Start date: 15 May 2024
End date: 18 May 2024
Time: 9:00 am
Location: In-person at Hilton Netherland Plaza, Cincinnati, USA
Third-party event

The congress focus this year is restorative urbanism.

The Charter calls for the restoration of existing urban centers and towns within a coherent regional structure. Recognising the complexity of this challenge, a practice of restorative urbanism heals the past harms inflicted on the built environment, natural landscape, social condition, and economic opportunity. After thirty years of New Urbanism, we have moved the needle on the practice of urban development, yet our cities, towns, suburbs, single-use districts, and public realms are clearly still in need of restoration. As the host city for CNU 32, Cincinnati and its broader region offers an exciting opportunity to discover new and innovative solutions to this need.

Restorative urbanism is context-sensitive, focusing design and policy interventions on the continued threat of sprawling development, turning our built environment towards a more sustainable, prosperous future. A practice of restorative urbanism centers on evolution, recognising that cities and towns are never “complete,” and that we must constantly work to improve our built legacy – with what we know and as we continue to learn – in service of foundational principles of New Urbanism. In particular, the Charter points to three key ideas:

  • 4. Development patterns should not blur or eradicate the edges of the metropolis. Infill development within existing urban areas conserves environmental resources, economic investment, and social fabric, while reclaiming marginal and abandoned areas. Metropolitan regions should develop strategies to encourage such infill development over peripheral expansion.
  • 10. The neighborhood, the district, and the corridor are the essential elements of development and redevelopment in the metropolis. They form identifiable areas that encourage citizens to take responsibility for their maintenance and evolution.
  • 27. Preservation and renewal of historic buildings, districts, and landscapes affirm the continuity and evolution of urban society.
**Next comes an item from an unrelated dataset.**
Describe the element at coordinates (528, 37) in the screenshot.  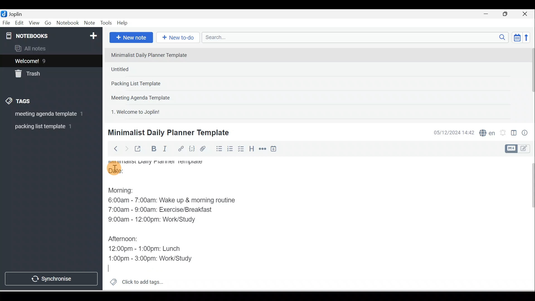
I see `Reverse sort` at that location.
As we seek an urbanism that is restorative, we must be mindful not to base that restoration on an idealised past without properly recognising that the past performance of urbanism was reliant on the burdens borne by entire groups of people. So many of these groups continue to bear lasting economic, social, and environmental legacy of these discriminatory burdens, including those inflicted through red lining, malinvestment, urban renewal, de facto segregation, and other harms. Restorative urbanism is the opposite of consumptive urbanism. Before urbanism can be sustainable, it must be stable and supportive. In many communities and especially communities of colour, foundational work is necessary before capacity for growth can be increased. As we investigate the ways that the New Urbanism can improve our practice of restoring existing urban centers and towns within a coherent regional structure, we must recognise the legacies that we do so within.